Faster flash recycle, good to hear that.


----------



## rouble (Oct 30, 2012)

> expect ~200 shots from the bundled 2100mah battery. It is just that Sanyo Eneloop can hold the charger for a longer period.



And if I use a 2500mah battery, I can surely expect more.



> I received Envie branded Nano charger which takes 11-12hr to charge the bundled 2100mah battery (listed in the manual). Quick charger should be able to charge in say less than 3hrs.



Point noted Sir, Will buy a quick charger if need arises.



> if you zoom out it takes a long time to focus (maybe cause of the high zoom) but without zoom it is fast.



Does it happen with other models too in this range coz I don't know anything.Its my first cam.



> Panasonic may take the upper hand in this case.
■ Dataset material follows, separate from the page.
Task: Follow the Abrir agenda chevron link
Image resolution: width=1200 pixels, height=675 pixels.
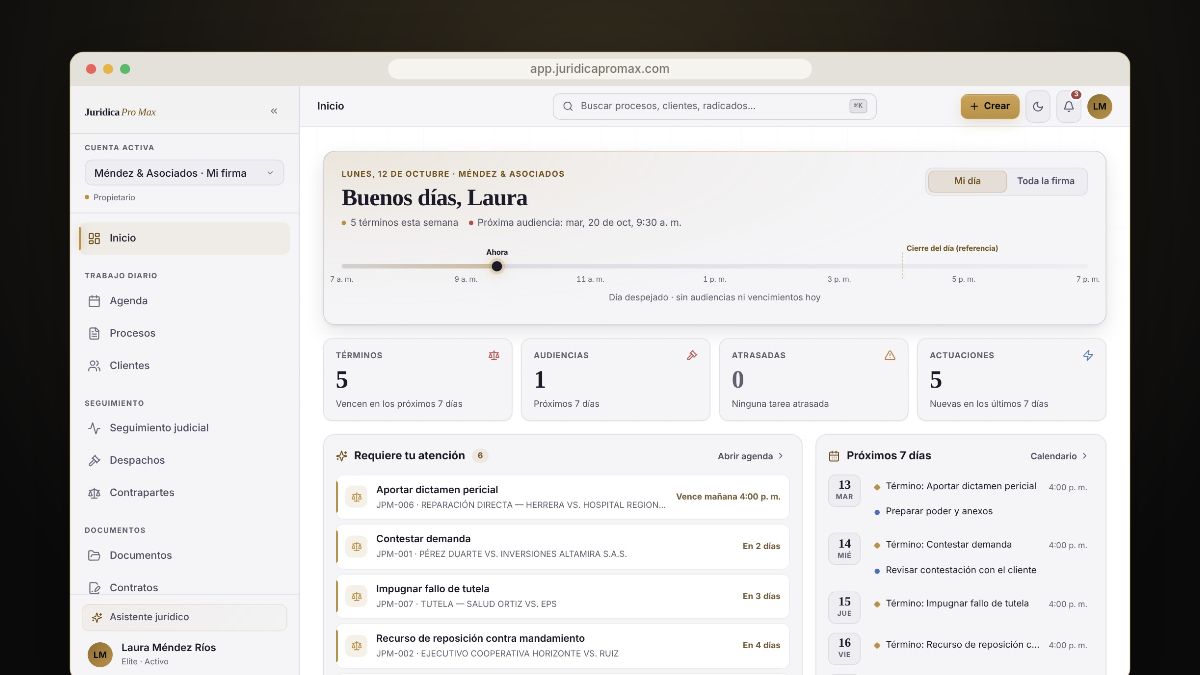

One will need a side by side comparison but from what i have read, Panasonic will win.



Okay.Will see what I'll do.Thnx!!



@dpkml Woah!! What a reply dude.Thnx.
Now coming to the point.I am having the same budget and even before seeing your reply
I was quite frustrated at which cam to buy but yesterday saw the fantastic Fujifilm s2980 on flipkart, 
it looks amazing to me and reviews are decent too, didn't checked extensively but I am seriously looking for it and the cherry on the cake, it has a viewfinder too
and also I am getting it for the same price as Canon, so why not go for it.
I have seen Canon SX150 a few times now and right now deciding between this and the Fuji.
SX160 is out of question, not much difference between the SX150 and SX160, asked the guy on the shop too, not worth giving 2-3k more for me.
I will go today and check the Fuji one and then decide which one to buy.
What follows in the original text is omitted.